亀村 和生

O-linkedβ-N-acetylglucosaminylation（ O-GlcNAcylation） is a ubiquitous and abundant post-translational modification found on nucleocytoplasmic proteins in multicellular organisms. O-GlcNAcylation is essential for mouse ES cell viability and development, and is thought to be required in a tissue-specific manner at later stage. Since aberrant O-GlcNAcylation has a link with insulin resistance, it is important to establish the role of O-GlcNAc in differentiation of mesenchymal cells such as preosteoblasts, preadipocytes and myoblasts.
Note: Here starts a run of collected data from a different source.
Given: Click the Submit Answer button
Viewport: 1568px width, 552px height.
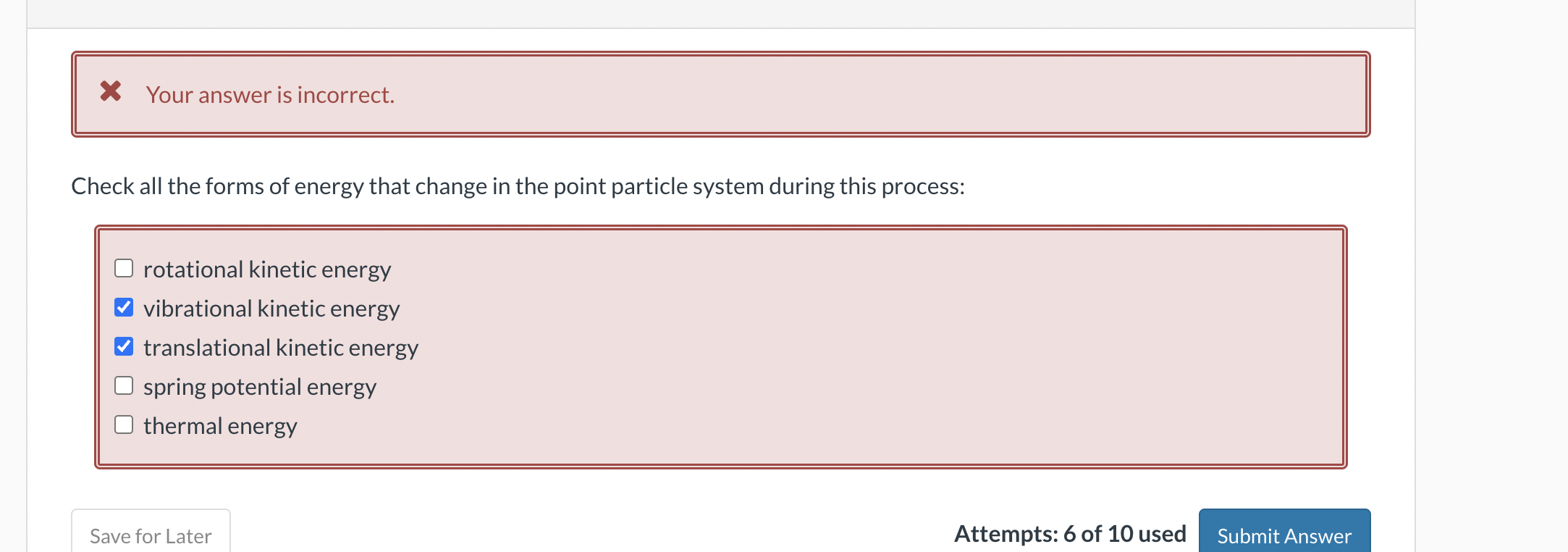Looking at the screenshot, I should click(x=1284, y=536).
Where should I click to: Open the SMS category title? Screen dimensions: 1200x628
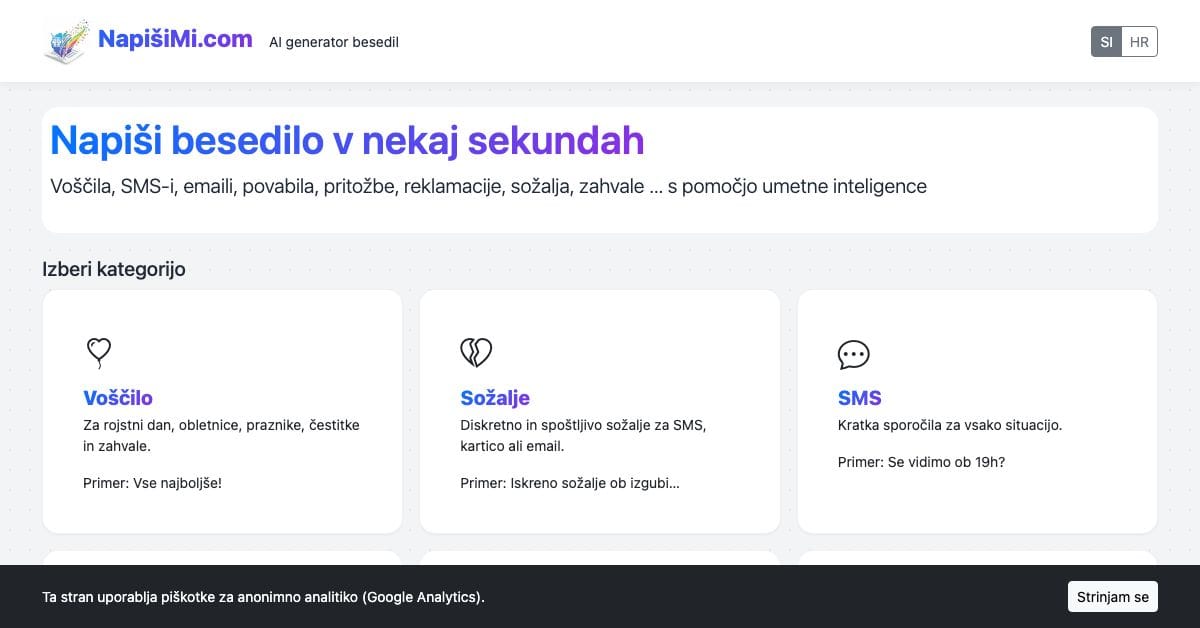860,398
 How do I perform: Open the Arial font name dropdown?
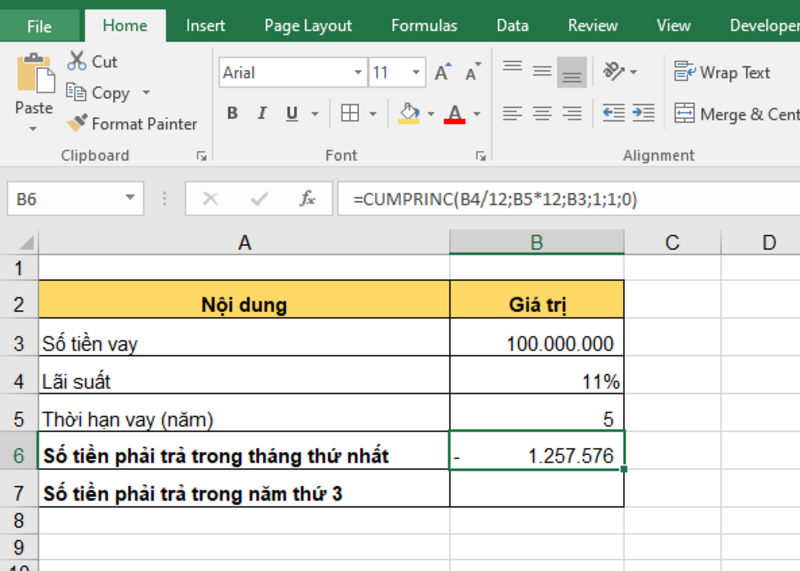[x=358, y=73]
Differentiation-specific O-GlcNAcylation of these cells is biochemically being studied.

Although Ewing’s sarcoma protein（ EWS） is involved in DNA recombination ＆ repair, transcription, and RNA processing, the precise function of EWS is still unknown. Chimeric EWS oncoprotein generated by chromosomal translocations between EWSR1 and an ETS transcription factor cause malignant tumors. To understand the loss of function of the intact EWS by the translocations, the biological role of the intact EWS should be clarified. EWS is a known O-GlcNAcylated protein. To gain insight into the functional significance of the intact EWS, the biological function of O-GlcNAcylation of EWS is being studied.
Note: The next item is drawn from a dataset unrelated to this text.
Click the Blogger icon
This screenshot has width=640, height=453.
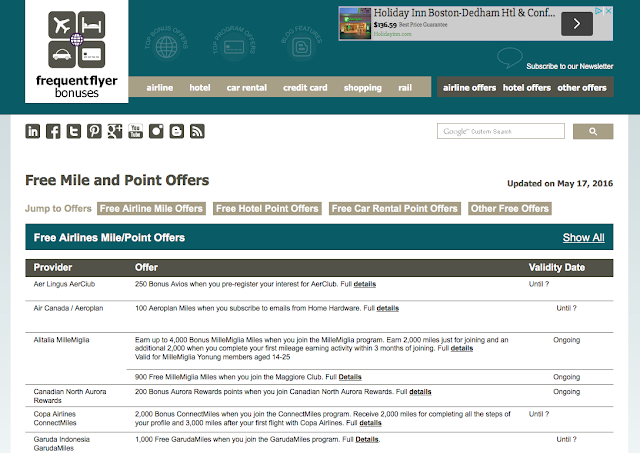pyautogui.click(x=177, y=131)
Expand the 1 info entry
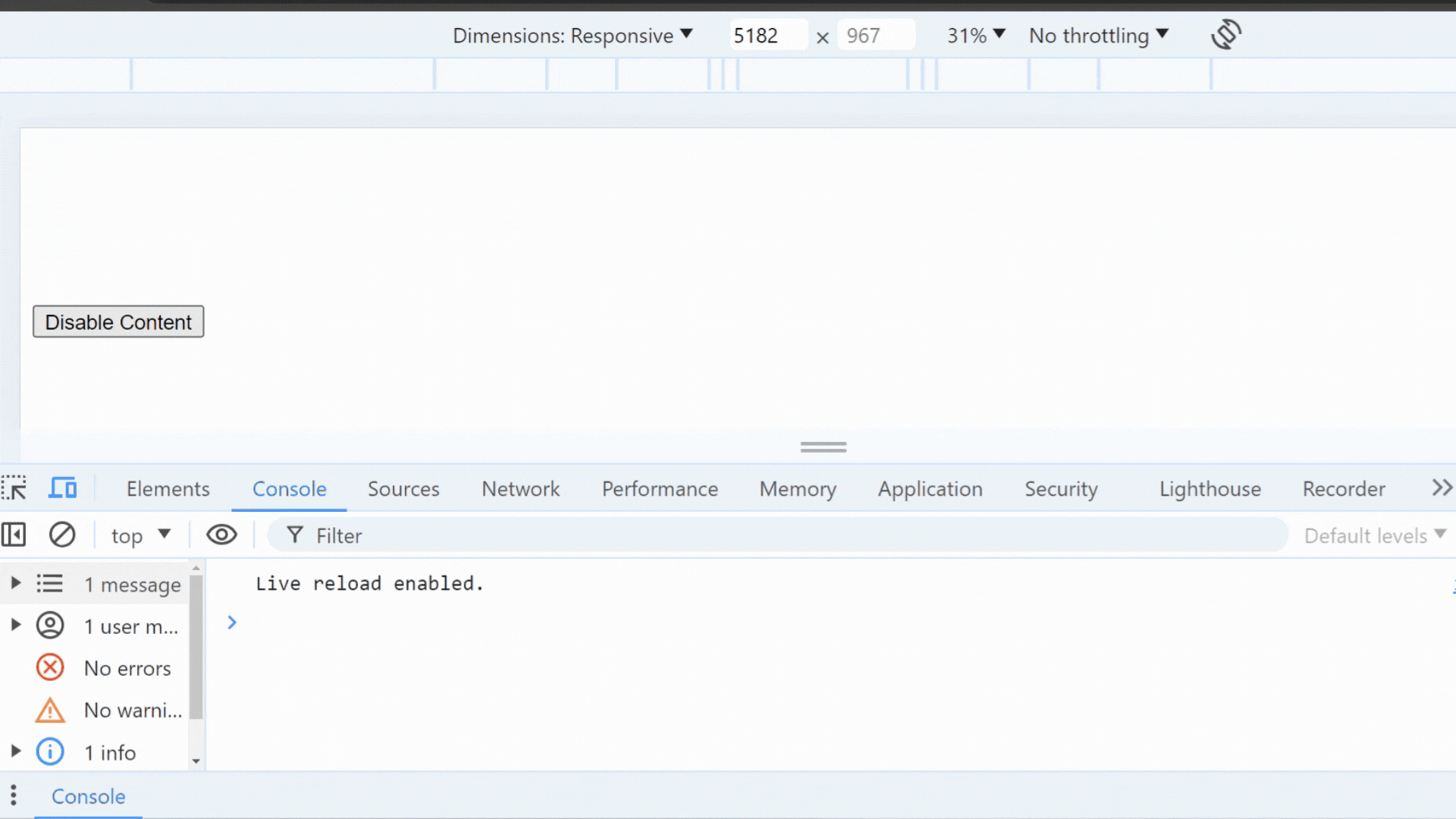 click(x=14, y=752)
Of the FET（ FUS/EWS/TAF15） protein family, FUS and TAF15 are consistently and EWS variably found in inclusion bodies in neurodegenerative diseases such as frontotemporal lobar degeneration associated with FUS. Based on this circumstantial evidence, the regulatory mechanism of EWS to form fibrous assemblies seems to be distinct from that of the other FET proteins. It is speculated that dysregulation of FET proteins at the post-translational level is involved in their cytoplasmic deposition. The effect of PTMs on the fibrous assemblies of FET proteins is being studied.